INSTRUCCIÓN DE TRABAJO 1 =
Según el texto sobre el bismuto, ¿con qué sellan los fabricantes los cristales para fijar el arcoíris en su sitio?
INSTRUCCIÓN DE TRABAJO 2 =
Enumera el título principal del texto sobre el bismuto y los títulos de sus apartados, sin repetir ninguno.
INSTRUCCIÓN DE TRABAJO 3 =
Prosigue el texto sobre el bismuto a partir del punto en que termina.

TEXTO DEL DOCUMENTO =
☆ ☆ ☆ ☆ ☆ ☆ ☆

Ocho cosas que se esconden en un metal de arcoíris

DC·169 Deep Cuts
Su arcoíris es solo una capa de óxido

Su arcoíris es solo una capa de óxido

Los colores deslumbrantes de un cristal de bismuto no son el metal en sí, sino una película de óxido más fina que una pompa de jabón. Al enfriarse, el bismuto fundido forma una capa de óxido microscópica, y la luz que rebota en esa piel interfiere con la que rebota en el metal de debajo, dividiéndose en colores que dependen únicamente del grosor de la película. Los fabricantes sellan los cristales con barniz para fijar el arcoíris en su sitio.
Crece en pirámides escalonadas y huecas

Crece en pirámides escalonadas y huecas

El bismuto cristaliza en extrañas escaleras esqueléticas, pirámides cuadradas que parecen vaciadas por dentro. La forma surge porque los bordes exteriores de cada capa crecen más rápido que las caras planas, adelantándose y dejando hundidos los centros. Los geólogos los llaman cristales de tolva, y el bismuto produce algunos de los ejemplos más perfectos de cualquier elemento.

☆ ☆ ☆ ☆ ☆ ☆ ☆

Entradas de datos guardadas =

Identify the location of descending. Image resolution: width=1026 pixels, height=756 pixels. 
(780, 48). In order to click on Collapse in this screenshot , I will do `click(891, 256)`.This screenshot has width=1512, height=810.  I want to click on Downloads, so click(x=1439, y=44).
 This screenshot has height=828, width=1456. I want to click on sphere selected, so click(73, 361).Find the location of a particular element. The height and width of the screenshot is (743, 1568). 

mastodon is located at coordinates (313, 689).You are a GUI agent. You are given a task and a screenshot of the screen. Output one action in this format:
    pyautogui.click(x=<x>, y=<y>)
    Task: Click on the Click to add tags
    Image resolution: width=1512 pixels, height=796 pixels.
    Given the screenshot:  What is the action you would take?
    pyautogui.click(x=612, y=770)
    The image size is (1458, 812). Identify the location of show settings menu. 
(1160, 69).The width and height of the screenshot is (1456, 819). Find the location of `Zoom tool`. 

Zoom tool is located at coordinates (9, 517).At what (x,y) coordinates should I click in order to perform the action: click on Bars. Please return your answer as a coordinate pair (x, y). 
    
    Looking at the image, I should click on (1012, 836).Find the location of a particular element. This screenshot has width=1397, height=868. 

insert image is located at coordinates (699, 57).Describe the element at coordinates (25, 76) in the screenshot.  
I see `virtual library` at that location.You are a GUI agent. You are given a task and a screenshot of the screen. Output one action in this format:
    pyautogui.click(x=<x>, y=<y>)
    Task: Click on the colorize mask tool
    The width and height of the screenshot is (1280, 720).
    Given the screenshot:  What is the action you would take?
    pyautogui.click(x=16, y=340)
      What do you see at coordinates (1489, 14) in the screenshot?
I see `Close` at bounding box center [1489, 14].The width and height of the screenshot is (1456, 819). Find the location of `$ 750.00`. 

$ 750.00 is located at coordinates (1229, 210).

☆ ☆ ☆ ☆ ☆ ☆ ☆

RESPUESTA 1 =
Con barniz.

RESPUESTA 2 =
- Ocho cosas que se esconden en un metal de arcoíris
- Su arcoíris es solo una capa de óxido
- Crece en pirámides escalonadas y huecas

RESPUESTA 3 =
Es radiactivo, pero apenas

Es radiactivo, pero apenas

Durante dos siglos el bismuto se consideró el elemento estable más pesado, el último que nunca se desintegra. Entonces, en 2003, físicos en Francia sorprendieron a sus átomos expulsando en silencio partículas alfa. El bismuto-209 sí se desintegra, pero su semivida es de unos 19 trillones de años, más de mil millones de veces la edad actual del universo, así que el cambio es casi invisible.
Como el agua, se expande al solidificarse

Como el agua, se expande al solidificarse

Casi todos los metales se contraen al endurecerse, pero el bismuto hace lo contrario: se expande alrededor de un 3,3 por ciento al solidificarse. Comparte esa rareza con muy pocas sustancias, entre ellas el agua y el antimonio. Ese rasgo hizo en su día que el bismuto fuera valioso en las aleaciones de imprenta, porque la expansión apretaba el metal contra cada rincón del molde en lugar de despegarse.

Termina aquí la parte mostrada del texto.